Glencore will also suspend production in Zambia and the Democratic Republic of Congo for 18 months
Additional measures will be implemented so as to raise a further $7.7bn, which include the suspension of dividends and reductions in working capital. According to the press release, Glencore will also suspend production in Zambia and the Democratic Republic of Congo for 18 months in order to remove 400,000 tonnes of copper cathode from the market, which is expected to boost prices.
The Barr-based firm is also considering the sale of assets, including a stake in its agriculture unit that could reduce its debt by around a third.

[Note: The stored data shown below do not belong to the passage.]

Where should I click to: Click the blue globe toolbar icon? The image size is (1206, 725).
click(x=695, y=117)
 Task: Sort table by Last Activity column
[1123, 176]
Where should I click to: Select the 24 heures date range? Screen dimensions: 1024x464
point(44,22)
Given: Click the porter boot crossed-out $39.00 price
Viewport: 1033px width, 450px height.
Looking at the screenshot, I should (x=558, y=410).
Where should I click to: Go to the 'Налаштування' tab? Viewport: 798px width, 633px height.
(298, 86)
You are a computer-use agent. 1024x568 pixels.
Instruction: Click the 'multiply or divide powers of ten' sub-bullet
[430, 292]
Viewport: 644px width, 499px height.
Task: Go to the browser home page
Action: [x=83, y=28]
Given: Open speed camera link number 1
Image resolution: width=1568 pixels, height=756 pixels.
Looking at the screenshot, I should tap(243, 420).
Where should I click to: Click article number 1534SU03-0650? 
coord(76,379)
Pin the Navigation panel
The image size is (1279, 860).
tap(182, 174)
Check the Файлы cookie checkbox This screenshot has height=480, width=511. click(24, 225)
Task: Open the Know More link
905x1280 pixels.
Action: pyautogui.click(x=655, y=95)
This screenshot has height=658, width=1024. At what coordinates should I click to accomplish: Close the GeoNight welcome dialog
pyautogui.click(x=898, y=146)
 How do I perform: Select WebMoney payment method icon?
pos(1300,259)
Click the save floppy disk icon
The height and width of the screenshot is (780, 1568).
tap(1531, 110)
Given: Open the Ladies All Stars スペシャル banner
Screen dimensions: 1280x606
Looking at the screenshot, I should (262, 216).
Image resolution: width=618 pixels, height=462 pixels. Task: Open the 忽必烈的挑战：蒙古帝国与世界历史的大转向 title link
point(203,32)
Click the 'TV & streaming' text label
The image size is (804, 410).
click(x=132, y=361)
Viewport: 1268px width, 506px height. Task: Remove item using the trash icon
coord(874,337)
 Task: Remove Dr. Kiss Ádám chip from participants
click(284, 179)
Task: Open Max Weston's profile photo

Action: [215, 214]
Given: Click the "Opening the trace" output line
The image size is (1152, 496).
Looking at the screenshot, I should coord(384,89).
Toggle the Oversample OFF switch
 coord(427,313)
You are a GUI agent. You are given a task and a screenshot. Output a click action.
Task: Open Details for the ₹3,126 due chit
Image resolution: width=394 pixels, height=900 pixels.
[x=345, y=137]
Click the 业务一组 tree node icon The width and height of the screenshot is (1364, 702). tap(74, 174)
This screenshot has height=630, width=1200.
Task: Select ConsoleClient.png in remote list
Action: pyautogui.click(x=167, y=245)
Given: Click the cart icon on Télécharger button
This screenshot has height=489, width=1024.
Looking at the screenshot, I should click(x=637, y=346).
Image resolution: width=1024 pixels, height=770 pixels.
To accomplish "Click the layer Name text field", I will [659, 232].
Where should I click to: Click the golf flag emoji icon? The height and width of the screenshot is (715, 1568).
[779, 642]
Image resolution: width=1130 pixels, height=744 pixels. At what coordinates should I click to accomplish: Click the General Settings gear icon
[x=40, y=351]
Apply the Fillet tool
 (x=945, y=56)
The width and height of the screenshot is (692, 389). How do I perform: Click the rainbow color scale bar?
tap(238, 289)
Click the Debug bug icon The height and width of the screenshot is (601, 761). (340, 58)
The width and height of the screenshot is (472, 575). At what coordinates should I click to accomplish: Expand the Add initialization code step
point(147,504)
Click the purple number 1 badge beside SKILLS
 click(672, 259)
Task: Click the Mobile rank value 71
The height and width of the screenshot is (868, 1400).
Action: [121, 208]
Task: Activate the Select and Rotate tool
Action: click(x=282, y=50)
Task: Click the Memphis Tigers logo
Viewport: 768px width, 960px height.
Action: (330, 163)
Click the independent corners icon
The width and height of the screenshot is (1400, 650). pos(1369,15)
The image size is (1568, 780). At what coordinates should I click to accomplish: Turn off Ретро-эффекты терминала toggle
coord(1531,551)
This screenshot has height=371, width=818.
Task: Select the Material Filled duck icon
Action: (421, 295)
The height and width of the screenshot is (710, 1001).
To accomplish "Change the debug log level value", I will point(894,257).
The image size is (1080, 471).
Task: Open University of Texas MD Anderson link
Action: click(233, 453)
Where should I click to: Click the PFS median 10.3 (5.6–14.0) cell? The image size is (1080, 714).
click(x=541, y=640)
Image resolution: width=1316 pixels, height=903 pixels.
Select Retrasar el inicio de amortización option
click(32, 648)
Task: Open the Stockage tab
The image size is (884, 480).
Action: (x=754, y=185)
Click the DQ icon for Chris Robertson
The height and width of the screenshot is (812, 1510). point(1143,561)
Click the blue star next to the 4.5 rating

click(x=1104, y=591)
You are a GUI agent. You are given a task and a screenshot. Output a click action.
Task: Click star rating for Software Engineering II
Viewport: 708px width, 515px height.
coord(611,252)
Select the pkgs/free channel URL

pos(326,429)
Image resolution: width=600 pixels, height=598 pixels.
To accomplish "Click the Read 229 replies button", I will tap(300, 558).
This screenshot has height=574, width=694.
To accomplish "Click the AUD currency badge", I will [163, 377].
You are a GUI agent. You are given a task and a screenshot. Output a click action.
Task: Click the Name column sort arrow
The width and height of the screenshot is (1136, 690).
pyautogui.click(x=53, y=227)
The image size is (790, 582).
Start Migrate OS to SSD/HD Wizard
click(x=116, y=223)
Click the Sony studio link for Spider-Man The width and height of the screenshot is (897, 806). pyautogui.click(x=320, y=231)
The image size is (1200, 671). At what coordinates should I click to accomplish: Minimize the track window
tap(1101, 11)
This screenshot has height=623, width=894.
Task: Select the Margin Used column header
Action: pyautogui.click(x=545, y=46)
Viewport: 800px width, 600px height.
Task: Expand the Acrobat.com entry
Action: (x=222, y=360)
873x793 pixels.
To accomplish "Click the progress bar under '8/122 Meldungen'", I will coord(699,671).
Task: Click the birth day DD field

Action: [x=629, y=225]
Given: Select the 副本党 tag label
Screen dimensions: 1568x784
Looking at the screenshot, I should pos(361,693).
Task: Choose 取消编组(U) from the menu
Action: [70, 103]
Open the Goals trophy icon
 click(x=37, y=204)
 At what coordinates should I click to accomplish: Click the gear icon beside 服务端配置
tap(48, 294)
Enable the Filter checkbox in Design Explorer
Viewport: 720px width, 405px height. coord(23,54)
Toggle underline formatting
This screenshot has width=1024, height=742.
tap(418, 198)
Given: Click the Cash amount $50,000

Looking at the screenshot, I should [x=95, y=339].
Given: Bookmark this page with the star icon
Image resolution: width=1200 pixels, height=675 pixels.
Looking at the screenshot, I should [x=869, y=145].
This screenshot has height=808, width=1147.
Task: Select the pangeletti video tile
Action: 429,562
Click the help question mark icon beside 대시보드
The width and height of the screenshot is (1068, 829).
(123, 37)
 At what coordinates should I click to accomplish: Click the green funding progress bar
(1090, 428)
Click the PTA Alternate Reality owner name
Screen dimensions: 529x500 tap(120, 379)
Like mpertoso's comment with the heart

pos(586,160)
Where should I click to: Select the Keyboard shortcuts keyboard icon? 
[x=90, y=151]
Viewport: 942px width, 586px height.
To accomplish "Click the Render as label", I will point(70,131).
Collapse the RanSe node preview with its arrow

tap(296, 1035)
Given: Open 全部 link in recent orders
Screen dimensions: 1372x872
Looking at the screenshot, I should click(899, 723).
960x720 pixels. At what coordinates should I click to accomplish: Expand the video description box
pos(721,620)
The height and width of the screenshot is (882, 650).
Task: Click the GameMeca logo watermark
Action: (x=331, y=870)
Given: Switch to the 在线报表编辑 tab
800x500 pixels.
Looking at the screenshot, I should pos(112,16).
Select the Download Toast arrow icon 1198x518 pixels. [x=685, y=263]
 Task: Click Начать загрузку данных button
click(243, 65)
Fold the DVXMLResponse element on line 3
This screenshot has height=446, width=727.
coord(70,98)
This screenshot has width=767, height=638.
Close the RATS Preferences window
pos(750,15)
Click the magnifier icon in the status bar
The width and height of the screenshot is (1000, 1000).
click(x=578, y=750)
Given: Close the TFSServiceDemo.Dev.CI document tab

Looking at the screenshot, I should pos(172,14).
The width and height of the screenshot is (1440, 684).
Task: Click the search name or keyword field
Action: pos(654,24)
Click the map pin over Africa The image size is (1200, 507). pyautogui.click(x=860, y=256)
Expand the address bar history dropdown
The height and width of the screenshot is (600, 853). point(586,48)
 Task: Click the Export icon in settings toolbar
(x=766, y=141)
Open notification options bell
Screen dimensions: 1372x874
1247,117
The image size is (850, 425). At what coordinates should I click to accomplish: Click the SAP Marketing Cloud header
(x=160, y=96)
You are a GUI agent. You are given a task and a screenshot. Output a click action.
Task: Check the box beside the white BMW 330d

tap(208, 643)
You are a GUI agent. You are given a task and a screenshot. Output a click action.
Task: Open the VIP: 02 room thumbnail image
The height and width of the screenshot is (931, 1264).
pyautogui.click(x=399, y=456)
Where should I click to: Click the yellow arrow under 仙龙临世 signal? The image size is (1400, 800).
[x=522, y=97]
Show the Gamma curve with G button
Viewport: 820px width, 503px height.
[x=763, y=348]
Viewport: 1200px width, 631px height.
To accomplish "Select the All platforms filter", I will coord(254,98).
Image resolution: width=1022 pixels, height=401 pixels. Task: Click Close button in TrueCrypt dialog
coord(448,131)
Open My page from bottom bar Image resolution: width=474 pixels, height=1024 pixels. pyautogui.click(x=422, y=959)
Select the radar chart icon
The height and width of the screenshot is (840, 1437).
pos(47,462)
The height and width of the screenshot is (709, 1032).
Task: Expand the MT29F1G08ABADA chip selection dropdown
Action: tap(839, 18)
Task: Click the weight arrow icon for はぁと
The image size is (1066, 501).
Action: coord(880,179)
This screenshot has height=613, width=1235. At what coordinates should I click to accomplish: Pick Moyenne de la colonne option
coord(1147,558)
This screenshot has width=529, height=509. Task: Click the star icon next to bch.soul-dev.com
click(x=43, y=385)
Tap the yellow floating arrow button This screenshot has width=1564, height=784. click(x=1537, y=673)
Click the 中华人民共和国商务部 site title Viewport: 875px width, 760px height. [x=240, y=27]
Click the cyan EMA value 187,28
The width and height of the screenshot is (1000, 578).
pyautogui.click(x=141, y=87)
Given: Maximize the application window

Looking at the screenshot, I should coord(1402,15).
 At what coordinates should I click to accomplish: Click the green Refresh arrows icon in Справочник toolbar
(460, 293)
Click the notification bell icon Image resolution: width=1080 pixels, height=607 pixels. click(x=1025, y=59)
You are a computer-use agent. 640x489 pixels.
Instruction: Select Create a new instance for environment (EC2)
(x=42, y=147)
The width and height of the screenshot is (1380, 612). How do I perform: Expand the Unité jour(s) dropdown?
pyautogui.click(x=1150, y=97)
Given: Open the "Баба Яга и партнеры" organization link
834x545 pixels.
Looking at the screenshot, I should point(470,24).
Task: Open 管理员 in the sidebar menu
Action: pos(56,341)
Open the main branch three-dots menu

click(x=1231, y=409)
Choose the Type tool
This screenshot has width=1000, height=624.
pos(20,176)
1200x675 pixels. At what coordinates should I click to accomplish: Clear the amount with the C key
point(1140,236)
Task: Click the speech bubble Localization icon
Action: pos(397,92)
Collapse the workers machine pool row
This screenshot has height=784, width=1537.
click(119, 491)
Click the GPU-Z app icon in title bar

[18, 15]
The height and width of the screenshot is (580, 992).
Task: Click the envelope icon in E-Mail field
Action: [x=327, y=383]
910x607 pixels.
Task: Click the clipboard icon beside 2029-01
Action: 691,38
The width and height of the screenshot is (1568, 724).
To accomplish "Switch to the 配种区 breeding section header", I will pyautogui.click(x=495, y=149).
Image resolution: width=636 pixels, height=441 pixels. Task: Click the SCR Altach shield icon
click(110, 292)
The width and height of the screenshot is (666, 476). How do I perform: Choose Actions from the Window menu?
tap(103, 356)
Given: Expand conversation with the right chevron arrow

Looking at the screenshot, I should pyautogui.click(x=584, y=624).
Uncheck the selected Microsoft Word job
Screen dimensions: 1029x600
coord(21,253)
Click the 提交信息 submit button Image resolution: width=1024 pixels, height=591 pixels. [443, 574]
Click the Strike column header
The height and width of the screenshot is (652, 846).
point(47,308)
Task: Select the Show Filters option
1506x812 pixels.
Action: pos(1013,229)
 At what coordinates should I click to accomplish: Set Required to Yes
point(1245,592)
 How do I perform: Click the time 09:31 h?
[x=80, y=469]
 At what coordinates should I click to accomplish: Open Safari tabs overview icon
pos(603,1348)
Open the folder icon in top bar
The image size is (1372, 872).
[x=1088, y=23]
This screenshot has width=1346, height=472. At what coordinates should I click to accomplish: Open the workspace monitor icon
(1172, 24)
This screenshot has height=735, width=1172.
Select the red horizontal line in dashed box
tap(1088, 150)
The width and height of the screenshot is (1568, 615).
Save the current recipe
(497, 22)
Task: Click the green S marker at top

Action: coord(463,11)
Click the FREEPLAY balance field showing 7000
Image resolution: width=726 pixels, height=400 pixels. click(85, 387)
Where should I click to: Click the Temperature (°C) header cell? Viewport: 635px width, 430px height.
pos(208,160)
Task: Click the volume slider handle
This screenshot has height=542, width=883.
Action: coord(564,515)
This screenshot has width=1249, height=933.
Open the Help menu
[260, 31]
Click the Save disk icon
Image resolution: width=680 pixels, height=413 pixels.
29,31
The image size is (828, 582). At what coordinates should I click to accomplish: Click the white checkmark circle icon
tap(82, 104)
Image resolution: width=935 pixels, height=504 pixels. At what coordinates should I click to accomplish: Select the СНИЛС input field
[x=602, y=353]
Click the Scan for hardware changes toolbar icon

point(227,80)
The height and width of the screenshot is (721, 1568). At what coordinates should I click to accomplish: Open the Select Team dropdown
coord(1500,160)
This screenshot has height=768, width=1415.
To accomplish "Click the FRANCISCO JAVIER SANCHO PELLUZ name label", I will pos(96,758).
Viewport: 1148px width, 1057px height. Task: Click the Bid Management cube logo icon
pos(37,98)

2015 has been a turbulent year for Swiss firm; falling prices in oil and metal have caused heavy losses that amounted to $676m in the first half of the year and caused Glencore’s market value to plummet by more than 50 percent.
The start of September saw the situation deteriorate with Glencore’s largest weekly decline in London since it began trading publically in 2011. While on September 03, Standard & Poor downgraded Glencore’s credit rating from stable to negative, which has placed further pressure on this year’s worst performer in the FTSE 100 index.
Following the debt reduction measures that were announced on September 8, Glencore shares jumped by 10.8 percent to 136.30p.